Intuitively you know 1 does not = 2. But it appears by transposition that a =2a but that is because one assumes that ‘a or b’ = a number, which they do not, they are just a or b. a = 2a by the rules of algebra but are not / cannot be proved by the rules of arithmetic.
Theorem Two
Movement is impossible!
Proof
This is a proof by contradiction. Assume that movement is possible and derive a contradiciton, thereby proving movement to be impossible.
So suppose movement is possible. A runs 10 times faster than B. In a race B starts 10metres ahead of A. A can run 10mtrs / sec. The race starts, after 1 sec B goes 1mtr to position B2, A goes 10mtrs to position A2 but B is still ahead. In the next fraction of a sec A moves to position B2 but B moves to position B3 so B is still ahead. A moves to position B3 but B moves to position B4 and is till ahead of A. A cannot catch up or over take B. So by this logic after racing for infinity A could not move but infinity is in less than 2 seconds. So What if B starts (0.1mm x 10 to the power of minus infinity) ahead of A. Movement is impossible

This is again algebra comparing A in relation to B but contained within the rules of their own parameters in which time and space does not exist (but it intuitively exists to the reader) and not in relation to the real world where time does exist.
………………………………………………………………………………………………………………………..

In the early years of the twentieth century, two English philosophers, Bertrand Russel and Alfred Whitehead, adopted the black-and-white view. They tried to formalize all of mathematics by carefully spelling out all axioms, (Statements which are true (within the parameters of the criteria of the rules for the statement,which is all truths)) and then deducing every possible true statement, all of mathematics. During the course of this project, Russel came up with a famous paradox which bears his name.
Russel's paradox goes like this:
Divide all possible sets into two groups: the group of sets which contain themselves and the group of sets which do not contain themselves. Into which group does the set of sets which do not contain themselves go?

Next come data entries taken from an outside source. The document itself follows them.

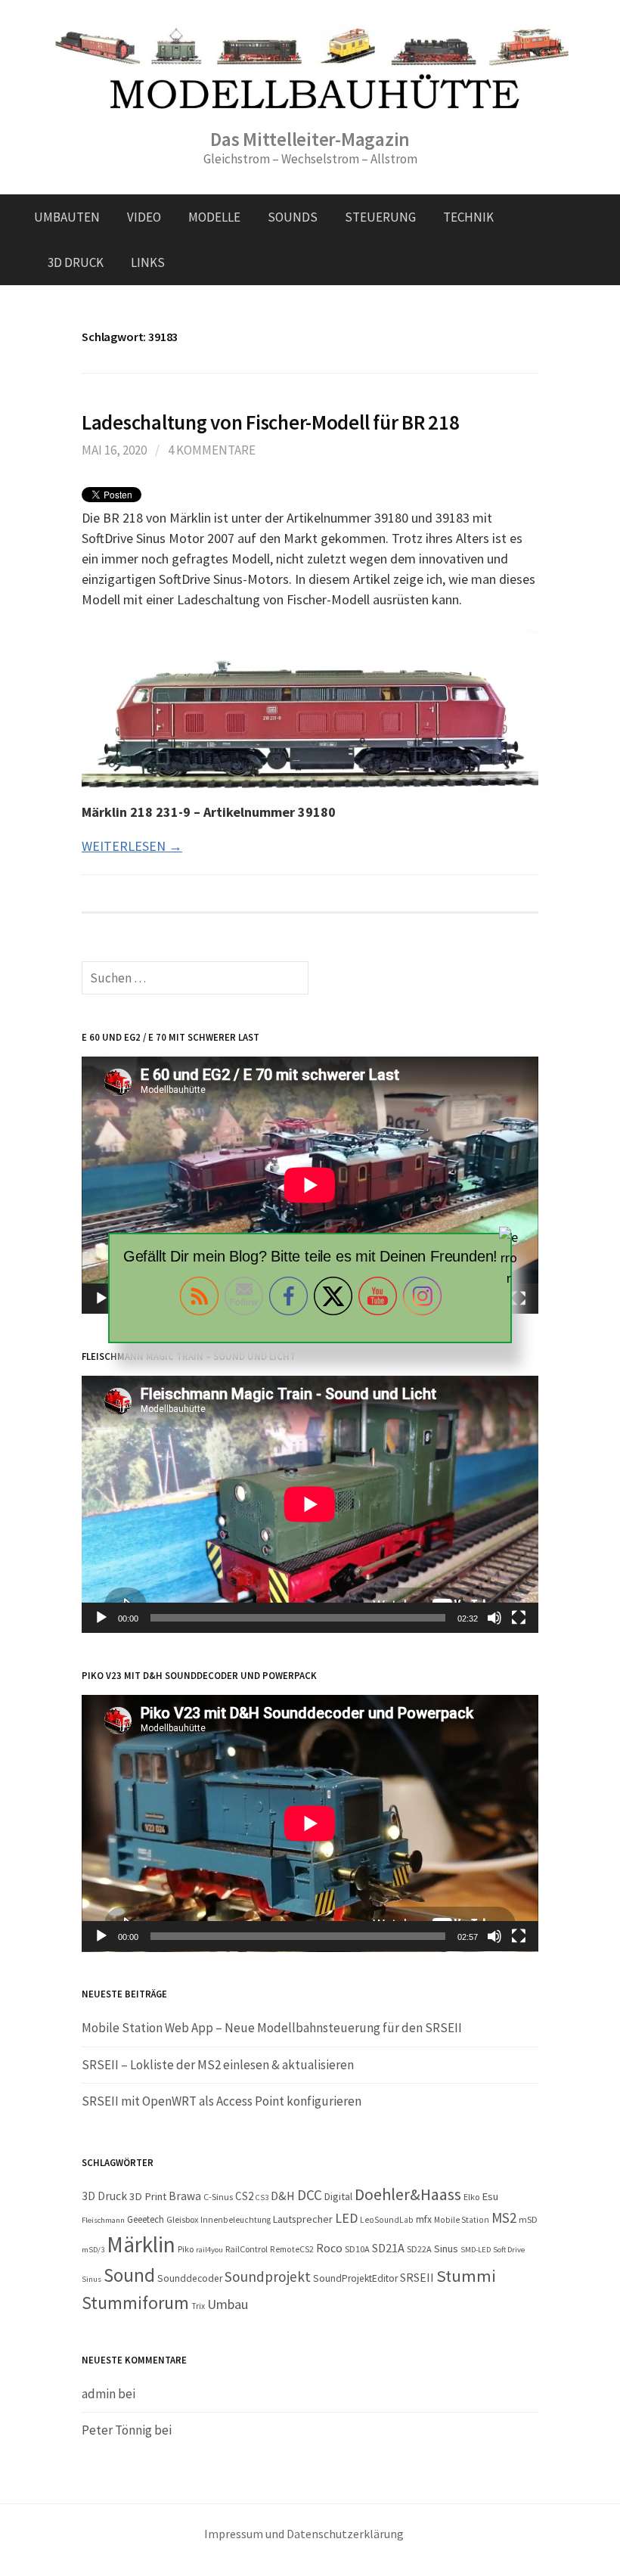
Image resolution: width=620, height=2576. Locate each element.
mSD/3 (93, 2250)
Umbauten (67, 217)
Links (148, 262)
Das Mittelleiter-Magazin (310, 139)
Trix (198, 2306)
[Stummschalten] (494, 1617)
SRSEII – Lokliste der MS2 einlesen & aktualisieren (218, 2064)
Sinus (446, 2248)
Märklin (141, 2244)
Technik (468, 217)
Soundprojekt (268, 2276)
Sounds (293, 217)
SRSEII (417, 2277)
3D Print (147, 2196)
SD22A (419, 2249)
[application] (310, 1185)
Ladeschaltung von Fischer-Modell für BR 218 (270, 422)
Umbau (227, 2304)
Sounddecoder (189, 2278)
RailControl (246, 2249)
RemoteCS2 (292, 2249)
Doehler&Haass (408, 2194)
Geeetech (145, 2219)
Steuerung (380, 217)
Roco (329, 2247)
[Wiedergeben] (101, 1617)
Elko (471, 2196)
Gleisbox (182, 2219)
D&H (283, 2196)
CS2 (244, 2196)
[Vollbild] (518, 1617)
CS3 (262, 2197)
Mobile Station (461, 2219)
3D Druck (76, 262)
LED (346, 2218)
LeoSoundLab (387, 2219)
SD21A (388, 2247)
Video (144, 217)
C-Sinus (218, 2196)
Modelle (214, 217)
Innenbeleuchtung (235, 2219)
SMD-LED (475, 2250)
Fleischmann (103, 2220)
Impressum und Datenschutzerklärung (304, 2534)
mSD (528, 2219)
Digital (338, 2196)
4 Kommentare (212, 450)
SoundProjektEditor (355, 2278)
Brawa (185, 2196)
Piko (186, 2249)
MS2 (503, 2217)
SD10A (357, 2249)
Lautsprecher (303, 2219)
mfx (424, 2219)
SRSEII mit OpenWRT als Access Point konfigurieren (221, 2101)
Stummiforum (135, 2303)
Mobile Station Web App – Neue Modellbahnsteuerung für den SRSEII (272, 2027)
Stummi (466, 2275)
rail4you (209, 2250)
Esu (490, 2196)
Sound (129, 2275)
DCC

Indeed, the goal of proving all possible true statements turned out to be an impossibility. This was proved by Kurt Gödel, an Austrian philosopher mathematician. He showed that in any consistent system which was reasonably complicated (on the level, say, of arithmetic) it was possible to write down in the language of that system a statement that basically meant this statement is true but unfortunately not provably so. The consistency of the system necessitates the statement's being true (can you see why?) -- but that means you can't prove its

I take this to mean that it is possible to prove that a statement, made about a certain system, is true by using the criteria of the rules for that system. It is impossible to prove that statement wrong without using criteria outside of the rules of the original system, which make the counter proof invalid which, by the same logic, also means it is impossible to prove the original theory.

One could say then that this leads to a paradox such as the argument in this thread about Rothbarts insoles. One can only disprove his system by using rules of another system which are not valid for analysis of the original Rothbart system.

Touchee!!. Makes you think doesn't it.